Required work = Print the records below verbatim.

Stored records
◆ ◆ ◆

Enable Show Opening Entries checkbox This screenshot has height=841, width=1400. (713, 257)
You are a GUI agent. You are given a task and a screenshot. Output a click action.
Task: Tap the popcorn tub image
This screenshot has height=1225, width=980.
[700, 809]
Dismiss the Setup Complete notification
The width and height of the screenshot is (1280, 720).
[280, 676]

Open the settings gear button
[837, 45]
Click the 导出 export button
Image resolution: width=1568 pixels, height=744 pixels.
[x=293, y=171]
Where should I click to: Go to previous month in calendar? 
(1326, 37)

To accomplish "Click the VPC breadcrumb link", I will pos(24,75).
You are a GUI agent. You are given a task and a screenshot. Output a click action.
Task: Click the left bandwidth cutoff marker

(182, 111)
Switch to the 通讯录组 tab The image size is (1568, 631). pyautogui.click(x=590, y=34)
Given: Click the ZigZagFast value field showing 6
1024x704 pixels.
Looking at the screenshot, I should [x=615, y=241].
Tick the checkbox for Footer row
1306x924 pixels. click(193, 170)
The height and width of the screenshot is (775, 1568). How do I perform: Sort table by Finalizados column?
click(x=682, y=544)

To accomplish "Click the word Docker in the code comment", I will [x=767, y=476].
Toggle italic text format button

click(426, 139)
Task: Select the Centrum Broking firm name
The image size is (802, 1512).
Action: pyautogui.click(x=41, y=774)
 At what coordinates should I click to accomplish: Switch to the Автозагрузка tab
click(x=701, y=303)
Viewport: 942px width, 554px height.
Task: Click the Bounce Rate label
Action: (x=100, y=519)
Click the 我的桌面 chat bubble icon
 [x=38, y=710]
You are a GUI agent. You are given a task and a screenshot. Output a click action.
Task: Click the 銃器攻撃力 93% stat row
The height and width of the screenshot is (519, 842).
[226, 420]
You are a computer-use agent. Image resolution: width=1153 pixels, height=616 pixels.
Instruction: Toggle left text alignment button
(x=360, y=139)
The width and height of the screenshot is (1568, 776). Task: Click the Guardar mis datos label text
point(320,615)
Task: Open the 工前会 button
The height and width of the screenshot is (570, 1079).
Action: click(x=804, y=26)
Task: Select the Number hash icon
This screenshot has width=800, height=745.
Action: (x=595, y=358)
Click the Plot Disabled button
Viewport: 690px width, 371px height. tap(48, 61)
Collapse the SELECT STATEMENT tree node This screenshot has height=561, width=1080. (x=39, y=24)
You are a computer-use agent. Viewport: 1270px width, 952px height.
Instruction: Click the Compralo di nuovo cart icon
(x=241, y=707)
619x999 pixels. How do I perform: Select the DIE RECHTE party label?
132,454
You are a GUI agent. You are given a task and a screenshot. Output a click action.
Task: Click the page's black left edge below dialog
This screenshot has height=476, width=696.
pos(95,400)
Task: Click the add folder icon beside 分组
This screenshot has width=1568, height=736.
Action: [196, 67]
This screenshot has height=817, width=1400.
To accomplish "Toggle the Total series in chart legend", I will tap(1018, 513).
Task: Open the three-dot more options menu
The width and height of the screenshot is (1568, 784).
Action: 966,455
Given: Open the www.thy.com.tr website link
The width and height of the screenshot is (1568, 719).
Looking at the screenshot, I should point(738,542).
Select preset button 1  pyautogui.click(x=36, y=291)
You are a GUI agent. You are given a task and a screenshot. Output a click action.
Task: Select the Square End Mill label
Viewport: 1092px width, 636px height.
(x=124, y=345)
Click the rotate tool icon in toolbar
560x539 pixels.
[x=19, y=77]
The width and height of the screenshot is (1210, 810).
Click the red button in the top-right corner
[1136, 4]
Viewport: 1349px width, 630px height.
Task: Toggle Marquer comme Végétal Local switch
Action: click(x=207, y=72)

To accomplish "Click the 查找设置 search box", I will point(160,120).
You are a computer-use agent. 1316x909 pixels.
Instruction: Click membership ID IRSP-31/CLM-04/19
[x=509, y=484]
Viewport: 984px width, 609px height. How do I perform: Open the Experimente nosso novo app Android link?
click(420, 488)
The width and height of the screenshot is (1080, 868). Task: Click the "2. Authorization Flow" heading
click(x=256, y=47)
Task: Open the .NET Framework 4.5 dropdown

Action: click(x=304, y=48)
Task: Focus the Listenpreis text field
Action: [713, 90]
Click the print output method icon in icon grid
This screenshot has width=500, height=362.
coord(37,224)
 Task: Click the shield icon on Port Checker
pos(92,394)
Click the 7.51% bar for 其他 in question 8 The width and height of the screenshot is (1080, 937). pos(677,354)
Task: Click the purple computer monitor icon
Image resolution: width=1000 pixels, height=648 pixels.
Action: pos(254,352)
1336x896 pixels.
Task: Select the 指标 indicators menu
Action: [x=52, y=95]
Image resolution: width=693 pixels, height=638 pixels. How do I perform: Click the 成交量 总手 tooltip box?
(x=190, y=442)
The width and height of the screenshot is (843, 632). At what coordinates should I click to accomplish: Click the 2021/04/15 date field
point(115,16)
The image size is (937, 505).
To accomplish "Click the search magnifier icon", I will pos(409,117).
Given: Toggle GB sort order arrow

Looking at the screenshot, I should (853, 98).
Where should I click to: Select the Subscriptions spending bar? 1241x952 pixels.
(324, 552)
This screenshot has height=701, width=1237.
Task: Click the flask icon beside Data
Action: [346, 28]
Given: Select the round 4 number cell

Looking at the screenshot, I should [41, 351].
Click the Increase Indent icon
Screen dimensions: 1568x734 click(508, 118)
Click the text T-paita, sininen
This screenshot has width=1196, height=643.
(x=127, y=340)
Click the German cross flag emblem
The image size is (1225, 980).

◆ ◆ ◆

Solution =
Enable Show Opening Entries checkbox This screenshot has height=841, width=1400. (713, 257)
You are a GUI agent. You are given a task and a screenshot. Output a click action.
Task: Tap the popcorn tub image
This screenshot has height=1225, width=980.
[700, 809]
Dismiss the Setup Complete notification
The width and height of the screenshot is (1280, 720).
[280, 676]

Open the settings gear button
[837, 45]
Click the 导出 export button
Image resolution: width=1568 pixels, height=744 pixels.
[x=293, y=171]
Where should I click to: Go to previous month in calendar? 
(1326, 37)

To accomplish "Click the VPC breadcrumb link", I will pos(24,75).
You are a GUI agent. You are given a task and a screenshot. Output a click action.
Task: Click the left bandwidth cutoff marker

(182, 111)
Switch to the 通讯录组 tab The image size is (1568, 631). pyautogui.click(x=590, y=34)
Given: Click the ZigZagFast value field showing 6
1024x704 pixels.
Looking at the screenshot, I should [x=615, y=241].
Tick the checkbox for Footer row
1306x924 pixels. click(193, 170)
The height and width of the screenshot is (775, 1568). How do I perform: Sort table by Finalizados column?
click(x=682, y=544)

To accomplish "Click the word Docker in the code comment", I will [x=767, y=476].
Toggle italic text format button

click(426, 139)
Task: Select the Centrum Broking firm name
The image size is (802, 1512).
Action: pyautogui.click(x=41, y=774)
 At what coordinates should I click to accomplish: Switch to the Автозагрузка tab
click(x=701, y=303)
Viewport: 942px width, 554px height.
Task: Click the Bounce Rate label
Action: (x=100, y=519)
Click the 我的桌面 chat bubble icon
 [x=38, y=710]
You are a GUI agent. You are given a task and a screenshot. Output a click action.
Task: Click the 銃器攻撃力 93% stat row
The height and width of the screenshot is (519, 842).
[226, 420]
You are a computer-use agent. Image resolution: width=1153 pixels, height=616 pixels.
Instruction: Toggle left text alignment button
(x=360, y=139)
The width and height of the screenshot is (1568, 776). Task: Click the Guardar mis datos label text
point(320,615)
Task: Open the 工前会 button
The height and width of the screenshot is (570, 1079).
Action: click(x=804, y=26)
Task: Select the Number hash icon
This screenshot has width=800, height=745.
Action: (x=595, y=358)
Click the Plot Disabled button
Viewport: 690px width, 371px height. tap(48, 61)
Collapse the SELECT STATEMENT tree node This screenshot has height=561, width=1080. (x=39, y=24)
You are a computer-use agent. Viewport: 1270px width, 952px height.
Instruction: Click the Compralo di nuovo cart icon
(x=241, y=707)
619x999 pixels. How do I perform: Select the DIE RECHTE party label?
132,454
You are a GUI agent. You are given a task and a screenshot. Output a click action.
Task: Click the page's black left edge below dialog
This screenshot has height=476, width=696.
pos(95,400)
Task: Click the add folder icon beside 分组
This screenshot has width=1568, height=736.
Action: [196, 67]
This screenshot has height=817, width=1400.
To accomplish "Toggle the Total series in chart legend", I will tap(1018, 513).
Task: Open the three-dot more options menu
The width and height of the screenshot is (1568, 784).
Action: 966,455
Given: Open the www.thy.com.tr website link
The width and height of the screenshot is (1568, 719).
Looking at the screenshot, I should point(738,542).
Select preset button 1  pyautogui.click(x=36, y=291)
You are a GUI agent. You are given a task and a screenshot. Output a click action.
Task: Select the Square End Mill label
Viewport: 1092px width, 636px height.
(x=124, y=345)
Click the rotate tool icon in toolbar
560x539 pixels.
[x=19, y=77]
The width and height of the screenshot is (1210, 810).
Click the red button in the top-right corner
[1136, 4]
Viewport: 1349px width, 630px height.
Task: Toggle Marquer comme Végétal Local switch
Action: click(x=207, y=72)

To accomplish "Click the 查找设置 search box", I will point(160,120).
You are a computer-use agent. 1316x909 pixels.
Instruction: Click membership ID IRSP-31/CLM-04/19
[x=509, y=484]
Viewport: 984px width, 609px height. How do I perform: Open the Experimente nosso novo app Android link?
click(420, 488)
The width and height of the screenshot is (1080, 868). Task: Click the "2. Authorization Flow" heading
click(x=256, y=47)
Task: Open the .NET Framework 4.5 dropdown

Action: click(x=304, y=48)
Task: Focus the Listenpreis text field
Action: [713, 90]
Click the print output method icon in icon grid
This screenshot has width=500, height=362.
coord(37,224)
 Task: Click the shield icon on Port Checker
pos(92,394)
Click the 7.51% bar for 其他 in question 8 The width and height of the screenshot is (1080, 937). pos(677,354)
Task: Click the purple computer monitor icon
Image resolution: width=1000 pixels, height=648 pixels.
Action: pos(254,352)
1336x896 pixels.
Task: Select the 指标 indicators menu
Action: [x=52, y=95]
Image resolution: width=693 pixels, height=638 pixels. How do I perform: Click the 成交量 总手 tooltip box?
(x=190, y=442)
The width and height of the screenshot is (843, 632). At what coordinates should I click to accomplish: Click the 2021/04/15 date field
point(115,16)
The image size is (937, 505).
To accomplish "Click the search magnifier icon", I will pos(409,117).
Given: Toggle GB sort order arrow

Looking at the screenshot, I should (853, 98).
Where should I click to: Select the Subscriptions spending bar? 1241x952 pixels.
(324, 552)
This screenshot has height=701, width=1237.
Task: Click the flask icon beside Data
Action: [346, 28]
Given: Select the round 4 number cell

Looking at the screenshot, I should [41, 351].
Click the Increase Indent icon
Screen dimensions: 1568x734 click(508, 118)
Click the text T-paita, sininen
This screenshot has width=1196, height=643.
(x=127, y=340)
Click the German cross flag emblem
The image size is (1225, 980).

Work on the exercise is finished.